Copy out the listing below line for line, keeping every character unchanged.
*** MATERIAL FOR THIS TASK ***
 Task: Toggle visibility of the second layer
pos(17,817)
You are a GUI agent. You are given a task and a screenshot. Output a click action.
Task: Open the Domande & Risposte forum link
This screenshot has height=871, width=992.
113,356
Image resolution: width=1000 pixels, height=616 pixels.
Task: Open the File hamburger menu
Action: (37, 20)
***
## [ANSWER FOR THIS EXERCISE]
 Task: Toggle visibility of the second layer
pos(17,817)
You are a GUI agent. You are given a task and a screenshot. Output a click action.
Task: Open the Domande & Risposte forum link
This screenshot has height=871, width=992.
113,356
Image resolution: width=1000 pixels, height=616 pixels.
Task: Open the File hamburger menu
Action: (37, 20)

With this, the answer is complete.